-- START READING TEXT --

Plateaus are an inevitable part of the learning process, often happening after we’ve mastered the basics. Young people especially will mistakenly take them as evidence they’ve accomplished all that they can, and disengage from learning. But pushing through a plateau is the best way to achieve real excellence!

Summary

Discover the inevitable learning plateaus that young learners face and explore effective strategies for overcoming these challenges to achieve mastery and boost self-confidence. This article delves into why plateaus occur, their impact on development, and practical advice for parents to help their children navigate these critical learning phases.

  • Learning plateaus are common and signal mastery of basics, requiring new strategies to push forward.
  • Plateaus often stem from a learner’s negative self-perception and fear of failure.
  • Strategies like the “20% Rule” and encouraging vulnerability can help break through learning plateaus.
  • Understanding and navigating plateaus is crucial for developing resilience and achieving higher levels of skill and confidence.

Plateaus: The Key to Self Confidence

Learning plateaus challenge and potentially derail intermediate to advanced learners, stemming largely from our own mental hurdles and self-perceptions.

  • Starting new endeavours often begins with optimism and expected quick rewards.
  • Learning involves facing mental obstacles and unexpected challenges.
  • Article examines learning plateaus and their roots in negative self-perceptions.

When we start a new job, relationship or hobby we’ll often begin with a story in our mind of how we’re going to start learning and while it might be tough, we’ll be able to stand it and in no time we’ll be rewarded with happiness and accomplishment.

Learning isn’t a straight line though, and as we go through the different stages of learning, it’s highly likely that we’re going to experience obstacles and challenges. Almost all of these challenges come from within, our mind.

Have you ever had your Risky Kid just start to get good at something, only for them to suddenly have a change of heart? Or have you ever done this yourself, where you told yourself that you’d achieved all you could? In this article we’re going to explore the idea of plateaus and how they can often unseat intermediate to advanced learners, and how they often emerge from negative self perception patterns that we need to break.

What’s A Plateau In Learning?

Discover how learning plateaus, where progress slows, can challenge and demotivate learners, urging the need for resilience and strategic effort.

  • Plateaus occur when progress feels sufficient but actually slows.
  • Reduced effort during plateaus leads to less challenge and poorer outcomes.
  • Understanding and overcoming plateaus is essential for continuous learning and resilience.

One of the later obstacles that we experience are plateaus. These are times when our progress begins to slow, however often it’s at a level that we believe is pretty good! We’ve put in the time and effort to get past the basics and develop our skill, but we believe that this is as good as it will get.

When we encounter these plateaus, it’s fairly common that a learner is likely to start reducing their effort because they’re seeing a reduced return. Reduced effort means reduced challenge and stimulation, and of course reduced results! All of this will often mean once we plateau, shortly afterwards we’re going to disengage and often quit.

-- END READING TEXT --
-- START RECORDS SUPPLIED --

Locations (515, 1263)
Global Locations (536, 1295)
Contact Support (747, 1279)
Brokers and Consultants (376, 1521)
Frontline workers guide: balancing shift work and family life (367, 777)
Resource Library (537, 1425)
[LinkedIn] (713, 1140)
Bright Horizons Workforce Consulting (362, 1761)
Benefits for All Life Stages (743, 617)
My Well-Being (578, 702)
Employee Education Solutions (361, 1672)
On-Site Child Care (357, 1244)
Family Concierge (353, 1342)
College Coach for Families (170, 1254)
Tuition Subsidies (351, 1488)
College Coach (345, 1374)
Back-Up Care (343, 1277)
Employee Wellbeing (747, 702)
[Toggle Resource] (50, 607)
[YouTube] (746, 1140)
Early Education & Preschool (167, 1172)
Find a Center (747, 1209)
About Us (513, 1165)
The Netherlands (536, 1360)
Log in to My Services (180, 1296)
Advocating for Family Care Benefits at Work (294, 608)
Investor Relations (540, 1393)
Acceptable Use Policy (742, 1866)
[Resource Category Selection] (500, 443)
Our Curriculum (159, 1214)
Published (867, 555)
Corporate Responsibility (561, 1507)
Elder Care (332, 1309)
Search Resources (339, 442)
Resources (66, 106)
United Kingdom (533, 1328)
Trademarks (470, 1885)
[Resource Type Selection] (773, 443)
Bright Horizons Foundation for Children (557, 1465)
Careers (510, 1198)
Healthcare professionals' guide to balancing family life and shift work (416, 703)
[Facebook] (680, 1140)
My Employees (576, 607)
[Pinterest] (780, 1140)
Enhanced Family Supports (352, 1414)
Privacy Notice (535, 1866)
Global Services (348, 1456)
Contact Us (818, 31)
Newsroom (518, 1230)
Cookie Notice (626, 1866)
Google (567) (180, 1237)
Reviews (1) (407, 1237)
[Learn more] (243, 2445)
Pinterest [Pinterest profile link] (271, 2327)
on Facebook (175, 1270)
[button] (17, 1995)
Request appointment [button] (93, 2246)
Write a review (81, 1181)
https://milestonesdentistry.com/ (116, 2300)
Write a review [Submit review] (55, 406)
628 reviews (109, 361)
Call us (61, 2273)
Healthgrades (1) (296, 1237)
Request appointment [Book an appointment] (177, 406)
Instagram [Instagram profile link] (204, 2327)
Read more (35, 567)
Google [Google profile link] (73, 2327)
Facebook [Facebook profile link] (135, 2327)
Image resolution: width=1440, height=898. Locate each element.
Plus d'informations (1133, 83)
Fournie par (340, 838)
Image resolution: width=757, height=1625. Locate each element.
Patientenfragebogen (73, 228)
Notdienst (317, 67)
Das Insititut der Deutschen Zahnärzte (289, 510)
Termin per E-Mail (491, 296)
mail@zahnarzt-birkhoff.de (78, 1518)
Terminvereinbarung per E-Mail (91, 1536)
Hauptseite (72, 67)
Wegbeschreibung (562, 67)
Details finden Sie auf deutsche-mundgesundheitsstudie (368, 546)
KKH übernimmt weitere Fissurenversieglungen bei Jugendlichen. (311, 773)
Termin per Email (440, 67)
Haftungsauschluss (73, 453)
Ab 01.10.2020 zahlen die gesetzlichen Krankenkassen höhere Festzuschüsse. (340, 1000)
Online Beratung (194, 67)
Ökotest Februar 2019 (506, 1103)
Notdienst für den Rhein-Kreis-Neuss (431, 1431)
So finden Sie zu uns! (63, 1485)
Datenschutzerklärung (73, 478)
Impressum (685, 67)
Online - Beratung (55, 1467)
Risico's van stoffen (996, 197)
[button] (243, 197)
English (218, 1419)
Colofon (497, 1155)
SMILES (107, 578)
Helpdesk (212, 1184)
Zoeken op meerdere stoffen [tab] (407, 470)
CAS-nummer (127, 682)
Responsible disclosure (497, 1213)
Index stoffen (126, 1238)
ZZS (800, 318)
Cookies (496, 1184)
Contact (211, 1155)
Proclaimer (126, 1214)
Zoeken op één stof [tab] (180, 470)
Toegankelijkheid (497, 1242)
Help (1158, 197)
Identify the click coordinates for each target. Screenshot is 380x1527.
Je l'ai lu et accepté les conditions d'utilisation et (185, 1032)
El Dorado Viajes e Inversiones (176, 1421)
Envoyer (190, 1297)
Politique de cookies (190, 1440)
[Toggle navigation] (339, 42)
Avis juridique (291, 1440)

-- END RECORDS SUPPLIED --

*EXERCISE SET*
a) Translate this sentence from the text on learning plateaus into Spanish: "One of the later obstacles that we experience are plateaus."
b) Recast the records from the line with "https://milestonesdentistry.com/ (116, 2300)" to the line with "Envoyer (190, 1297)" as a Markdown table with the columns No. and Record. Give one numbered row per line, leave out blank lines, and include no other lines.

*ANSWER SET*
a) Uno de los obstáculos posteriores que experimentamos son las mesetas.

b)
| No. | Record |
|---|---|
| 1 | https://milestonesdentistry.com/ (116, 2300) |
| 2 | Write a review [Submit review] (55, 406) |
| 3 | 628 reviews (109, 361) |
| 4 | Call us (61, 2273) |
| 5 | Healthgrades (1) (296, 1237) |
| 6 | Request appointment [Book an appointment] (177, 406) |
| 7 | Instagram [Instagram profile link] (204, 2327) |
| 8 | Read more (35, 567) |
| 9 | Google [Google profile link] (73, 2327) |
| 10 | Facebook [Facebook profile link] (135, 2327) |
| 11 | Image resolution: width=1440, height=898. Locate each element. |
| 12 | Plus d'informations (1133, 83) |
| 13 | Fournie par (340, 838) |
| 14 | Image resolution: width=757, height=1625. Locate each element. |
| 15 | Patientenfragebogen (73, 228) |
| 16 | Notdienst (317, 67) |
| 17 | Das Insititut der Deutschen Zahnärzte (289, 510) |
| 18 | Termin per E-Mail (491, 296) |
| 19 | mail@zahnarzt-birkhoff.de (78, 1518) |
| 20 | Terminvereinbarung per E-Mail (91, 1536) |
| 21 | Hauptseite (72, 67) |
| 22 | Wegbeschreibung (562, 67) |
| 23 | Details finden Sie auf deutsche-mundgesundheitsstudie (368, 546) |
| 24 | KKH übernimmt weitere Fissurenversieglungen bei Jugendlichen. (311, 773) |
| 25 | Termin per Email (440, 67) |
| 26 | Haftungsauschluss (73, 453) |
| 27 | Ab 01.10.2020 zahlen die gesetzlichen Krankenkassen höhere Festzuschüsse. (340, 1000) |
| 28 | Online Beratung (194, 67) |
| 29 | Ökotest Februar 2019 (506, 1103) |
| 30 | Notdienst für den Rhein-Kreis-Neuss (431, 1431) |
| 31 | So finden Sie zu uns! (63, 1485) |
| 32 | Datenschutzerklärung (73, 478) |
| 33 | Impressum (685, 67) |
| 34 | Online - Beratung (55, 1467) |
| 35 | Risico's van stoffen (996, 197) |
| 36 | [button] (243, 197) |
| 37 | English (218, 1419) |
| 38 | Colofon (497, 1155) |
| 39 | SMILES (107, 578) |
| 40 | Helpdesk (212, 1184) |
| 41 | Zoeken op meerdere stoffen [tab] (407, 470) |
| 42 | CAS-nummer (127, 682) |
| 43 | Responsible disclosure (497, 1213) |
| 44 | Index stoffen (126, 1238) |
| 45 | ZZS (800, 318) |
| 46 | Cookies (496, 1184) |
| 47 | Contact (211, 1155) |
| 48 | Proclaimer (126, 1214) |
| 49 | Zoeken op één stof [tab] (180, 470) |
| 50 | Toegankelijkheid (497, 1242) |
| 51 | Help (1158, 197) |
| 52 | Identify the click coordinates for each target. Screenshot is 380x1527. |
| 53 | Je l'ai lu et accepté les conditions d'utilisation et (185, 1032) |
| 54 | El Dorado Viajes e Inversiones (176, 1421) |
| 55 | Envoyer (190, 1297) |